1. A process for the preparation of particles prepared from a cross-linkable polybutylene terephthalate, at least one additive, at least one colorant or both, comprising the steps of
mixing together the cross-linkable polybutylene terephthalate, the at least one additive, the at least one colorant or both to form mixture;
extruding the mixture,
cooling and pelletizing the mixture to form pellets, and
cross-linking the pellets using gamma radiation, electron beam radiation, or heating in an oven.
2. A process according to claim 1, wherein the cross-linkable polybutylene terephthalate is present in an amount between 10 and 99.9% by weight, wherein at least one of the at least one additive is present in an amount between 1 and 90% by weight or the at least one colorant is present in an amount between 0.1 and 20% by weight, the components in the mixture adding up to 100%, comprising the following steps
mixing together the mixture;
extruding the mixture to obtain a homogeneous blend of the mixture and to disperse at least one of the at least one additive or at least one colorant;
cooling and pelletizing the mixture to form pellets;
cross-linking the pellets using gamma radiation, electron beam radiation, or heating in an oven; and
grinding the pellets into particles, wherein the particles have an average particle size between 0.1 and 1000 μm.
3. A process according to claim 2, further comprising the step of
fractionizing the particles into discrete size classes in order to achieve narrower particle size distributions.
4. A process according to claim 1,
wherein
the at least one additive is an inorganic filler, and
the at least one colorant is an organic or inorganic pigment with a minimum heat stability of 250° C.
5. A process according to claim 1, wherein
the mixing step further comprises mixing the mixture in a high speed mixing equipment or separately feeding the components into an extruder using loss-in-weight feeders;
the extruding step further comprises extruding the mixture through a twin screw extruder, to obtain a homogeneous blend of the mixture and to the at least one colorant, the at least one additive, or both, and, wherein the mixture is extruded through a strand die;
wherein the cooling step further comprises cooling the mixture in a water bath and strand pelletizing or under-water pelletizing the mixture;
wherein the cross-linking step further comprises cross-linking the pellets using electron beam radiation of at least 300 kGy; and
grinding the pellets into particles, wherein the particles have an average particle size between 0.1 and 1000 μm.

* **To do**:
Can you transcribe the patent claims above, word for word, from "3. A process" to "particle size distributions."?

* **Raw data**:
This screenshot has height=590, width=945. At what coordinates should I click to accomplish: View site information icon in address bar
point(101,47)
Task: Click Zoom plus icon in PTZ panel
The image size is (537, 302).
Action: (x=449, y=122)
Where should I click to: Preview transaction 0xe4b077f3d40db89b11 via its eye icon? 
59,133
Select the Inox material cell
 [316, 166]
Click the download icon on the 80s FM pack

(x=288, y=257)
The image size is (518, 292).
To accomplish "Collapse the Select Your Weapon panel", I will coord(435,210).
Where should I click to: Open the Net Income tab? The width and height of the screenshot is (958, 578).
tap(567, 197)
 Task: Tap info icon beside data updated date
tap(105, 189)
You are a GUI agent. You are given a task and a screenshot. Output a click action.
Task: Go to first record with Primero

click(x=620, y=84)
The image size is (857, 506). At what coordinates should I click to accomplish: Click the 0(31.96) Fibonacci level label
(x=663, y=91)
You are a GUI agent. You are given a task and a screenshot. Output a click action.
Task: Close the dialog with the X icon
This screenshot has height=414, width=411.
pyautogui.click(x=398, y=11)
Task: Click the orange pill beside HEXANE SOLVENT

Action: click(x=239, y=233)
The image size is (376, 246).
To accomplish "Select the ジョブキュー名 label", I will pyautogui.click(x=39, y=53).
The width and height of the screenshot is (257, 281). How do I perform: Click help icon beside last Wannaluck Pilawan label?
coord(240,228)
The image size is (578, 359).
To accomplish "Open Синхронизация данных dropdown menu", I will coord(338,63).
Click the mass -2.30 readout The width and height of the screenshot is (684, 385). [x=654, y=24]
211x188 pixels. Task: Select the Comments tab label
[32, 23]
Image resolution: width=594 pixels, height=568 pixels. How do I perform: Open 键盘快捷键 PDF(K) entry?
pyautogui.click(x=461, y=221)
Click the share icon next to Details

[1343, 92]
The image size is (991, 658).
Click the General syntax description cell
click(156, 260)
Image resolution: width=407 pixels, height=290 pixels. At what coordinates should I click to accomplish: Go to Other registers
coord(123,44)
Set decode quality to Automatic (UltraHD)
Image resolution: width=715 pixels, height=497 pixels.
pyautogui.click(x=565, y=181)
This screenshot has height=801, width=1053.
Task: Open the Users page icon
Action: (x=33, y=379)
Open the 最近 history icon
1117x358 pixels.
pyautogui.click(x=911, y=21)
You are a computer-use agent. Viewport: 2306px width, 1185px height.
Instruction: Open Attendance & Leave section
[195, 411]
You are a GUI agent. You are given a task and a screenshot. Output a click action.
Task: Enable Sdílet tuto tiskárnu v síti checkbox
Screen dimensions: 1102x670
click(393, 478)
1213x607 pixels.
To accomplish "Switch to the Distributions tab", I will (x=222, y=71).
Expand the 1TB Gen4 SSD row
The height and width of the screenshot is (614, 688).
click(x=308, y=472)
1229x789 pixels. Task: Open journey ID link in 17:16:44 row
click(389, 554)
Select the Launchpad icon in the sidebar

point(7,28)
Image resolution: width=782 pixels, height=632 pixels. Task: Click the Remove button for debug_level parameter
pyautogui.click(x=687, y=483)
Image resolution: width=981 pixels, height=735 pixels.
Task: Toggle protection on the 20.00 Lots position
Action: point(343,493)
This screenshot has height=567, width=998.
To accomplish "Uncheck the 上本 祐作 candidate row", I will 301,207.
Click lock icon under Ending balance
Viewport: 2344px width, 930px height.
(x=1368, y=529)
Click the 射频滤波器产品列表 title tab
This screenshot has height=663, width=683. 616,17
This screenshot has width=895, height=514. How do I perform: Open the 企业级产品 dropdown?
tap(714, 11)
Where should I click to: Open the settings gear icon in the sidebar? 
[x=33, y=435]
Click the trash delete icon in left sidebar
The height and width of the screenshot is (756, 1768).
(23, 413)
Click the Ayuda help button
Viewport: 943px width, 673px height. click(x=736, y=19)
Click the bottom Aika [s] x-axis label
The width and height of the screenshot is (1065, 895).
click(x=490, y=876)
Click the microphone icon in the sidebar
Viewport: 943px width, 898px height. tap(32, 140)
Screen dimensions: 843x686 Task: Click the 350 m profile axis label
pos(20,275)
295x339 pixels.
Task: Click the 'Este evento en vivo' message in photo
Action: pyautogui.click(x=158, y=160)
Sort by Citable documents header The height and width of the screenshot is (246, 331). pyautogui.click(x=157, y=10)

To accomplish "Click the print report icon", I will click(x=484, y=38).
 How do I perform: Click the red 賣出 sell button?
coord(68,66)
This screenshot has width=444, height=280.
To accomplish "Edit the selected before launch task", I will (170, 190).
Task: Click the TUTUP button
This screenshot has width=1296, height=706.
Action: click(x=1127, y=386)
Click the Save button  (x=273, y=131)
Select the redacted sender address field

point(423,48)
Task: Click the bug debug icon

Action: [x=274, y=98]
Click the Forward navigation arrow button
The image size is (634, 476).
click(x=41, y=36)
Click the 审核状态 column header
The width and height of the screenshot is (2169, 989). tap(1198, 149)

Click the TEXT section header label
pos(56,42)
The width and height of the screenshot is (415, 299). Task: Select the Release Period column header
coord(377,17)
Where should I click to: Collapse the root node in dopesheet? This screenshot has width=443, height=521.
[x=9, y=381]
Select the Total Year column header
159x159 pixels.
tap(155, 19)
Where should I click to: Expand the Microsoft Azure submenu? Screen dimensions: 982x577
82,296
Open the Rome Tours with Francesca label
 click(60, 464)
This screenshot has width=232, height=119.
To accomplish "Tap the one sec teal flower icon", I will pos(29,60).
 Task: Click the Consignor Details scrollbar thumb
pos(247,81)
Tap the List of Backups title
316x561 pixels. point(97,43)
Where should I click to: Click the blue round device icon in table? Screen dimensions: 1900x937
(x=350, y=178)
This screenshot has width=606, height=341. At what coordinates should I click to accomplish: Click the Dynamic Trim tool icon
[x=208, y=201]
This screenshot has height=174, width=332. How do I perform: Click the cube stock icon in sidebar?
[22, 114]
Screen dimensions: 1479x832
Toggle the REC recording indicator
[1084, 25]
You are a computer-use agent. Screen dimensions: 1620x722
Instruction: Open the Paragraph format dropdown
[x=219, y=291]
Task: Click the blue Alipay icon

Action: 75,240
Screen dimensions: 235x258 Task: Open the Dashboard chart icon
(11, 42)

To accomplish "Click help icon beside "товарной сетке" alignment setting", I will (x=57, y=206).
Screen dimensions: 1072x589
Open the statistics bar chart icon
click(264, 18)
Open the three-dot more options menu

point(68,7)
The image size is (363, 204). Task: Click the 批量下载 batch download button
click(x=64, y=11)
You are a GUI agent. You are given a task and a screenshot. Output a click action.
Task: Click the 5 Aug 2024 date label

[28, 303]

* **Written solution**:
3. A process according to claim 2, further comprising the step of
fractionizing the particles into discrete size classes in order to achieve narrower particle size distributions.